In the story “Faith Is Three Parts Formaldehyde, One Part Ethyl Alcohol”, a woman without a finger falls in love with a man without a voice, and each one is holding onto his or her own secret, until they share them with each other:

She never showed it to anyone. This was partly because she didn’t want any- body to know about it. Cutting it off had been enough to make the nuns expel her from the convent, even though she was, by their account, the most promising novice they’d seen in years. If the fathers found out she had kept it, she would probably be excommunicated. The other reason she never showed anyone is because she was afraid that sharing it would diminish its potency. Her severed finger is a miracle, a divine link. Every time she unwrapped it in the darkness under her desk or in the chill of a bathroom stall, it would glow love. It is a piece of her that is always praying, a sign of the preservative power of God’s grace.

In the story “The Woman Who Fell in Love with a Meteorologist and Stopped the Rain”, a woman develops an infatuation over a news station weatherman and begins to will the sun to shine in defiance of his forecasts for rain:

As the week progresses, he grows more stubborn in his pronouncements. She feels a twinge over tricking him like this, like the wife who tosses her husband’s favorite ratty sweatshirt and insists he has misplaced it. But the lines of green tongues tasting the air of her garden remind her of imbalance of their relation- ship, the way he has never had to wait for her, how he doesn’t know the tense pleasure of anticipation.
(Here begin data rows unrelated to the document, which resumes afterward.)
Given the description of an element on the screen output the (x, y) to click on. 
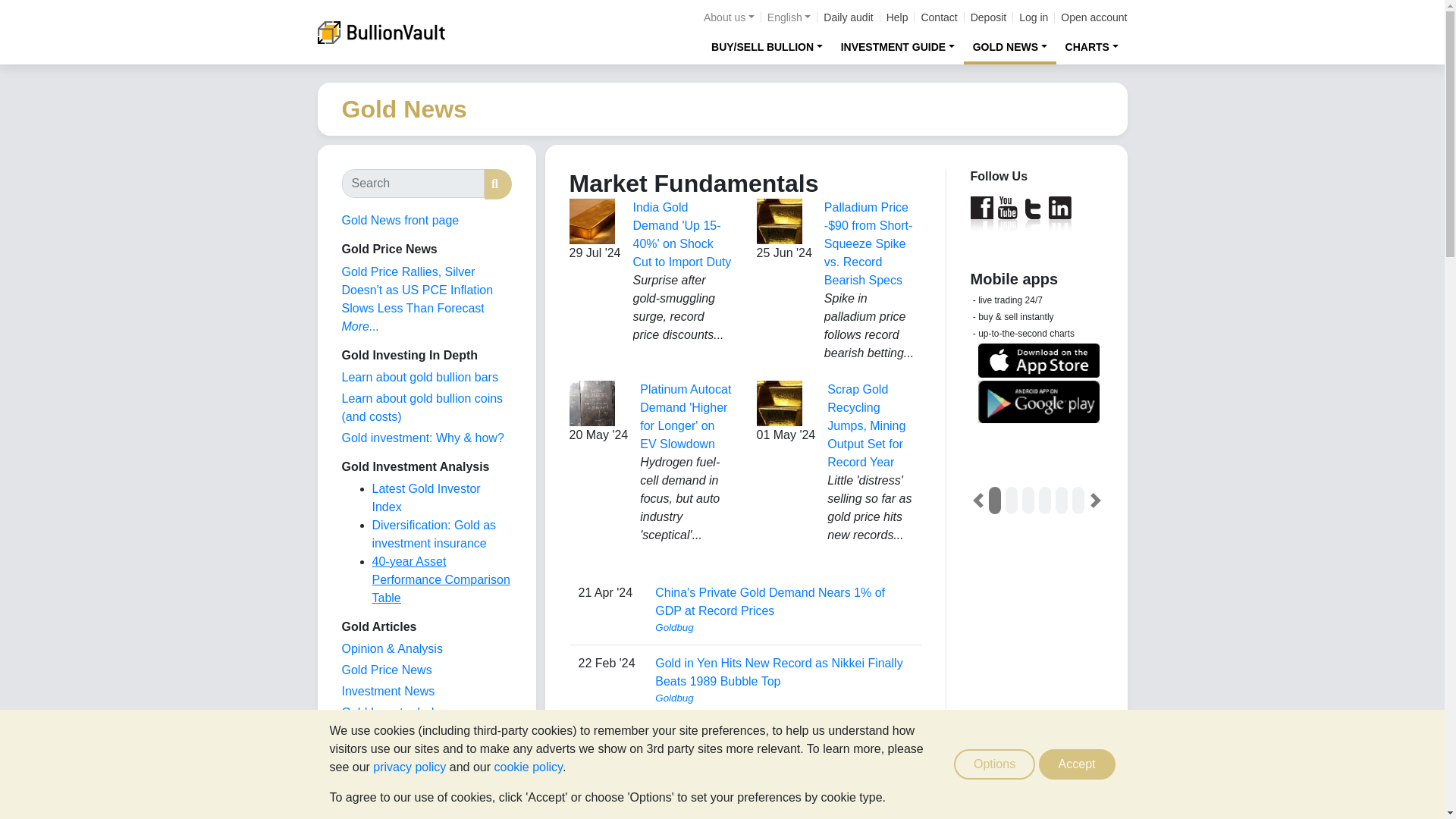
Log in (1033, 17)
Enter the terms you wish to search for. (411, 183)
Daily audit (848, 17)
English (788, 17)
The View from the Vault (391, 648)
Market Fundamentals (399, 754)
Gold Price News (385, 669)
Gold in History (380, 775)
View user profile. (783, 768)
Contact (938, 17)
Gold Investor Index (393, 712)
Help (897, 17)
Accept (1077, 764)
Options (994, 764)
View user profile. (783, 627)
The Physics of Imaginary Objects concludes with “All The Day’s Sad Stories: A Novella”. This is the story of Mercy and Jake and their heartbreakingly real relationship. They eat together. They drive together. They argue. They make love. Mercy spends her nights doing yoga, while Jake spends his playing online poker.

In fewer than fifty pages we see the way two people can be in love, and how that love can be both the best and worst thing in the world. Or, more specifically, how it can go completely beyond good and bad, and simply be the truth, the only thing there is. We see trust and disappointment. We feel the way they struggle together and how they struggle apart. We watch as Mercy fights against age to conceive a child. We see the way Jake fractures under the stress of providing. We see them struggle. We see them fight.

They rapidly move on to his mother, the times Mercy forgot to mail the gas bill, the number of instances they’ve washed each other’s laundry or had to repark the other’s car. Indifferent winter binds the house. To annoy her, Jake goes ice-climbing in a snowstorm. What he doesn’t know is how her relief at his coming home safely will be mixed with regret that no terrible thing happened to punish him. To escape her own pettiness, she goes snowshoeing in the same storm, taking the dog with her for company. The ice packs into the dog’s paws until trickles of blood dot its footprints, and she pretends not to notice. In the snow, she could be anyone, a different person entirely. Shush, shush go the snowshoes until she is lost in the woods, the storm blown up into a near blizzard, and she finds a felled tree to sit down on, tucks the shivering dog behind her knees, waits for it to pass.

There is little in this collection of stories that is short of astounding. Tina May Hall writes with the understanding of someone who has lived two lifetimes: one full of love, the other full of loss. These are stories of need and of understated passion. These are tales of truth.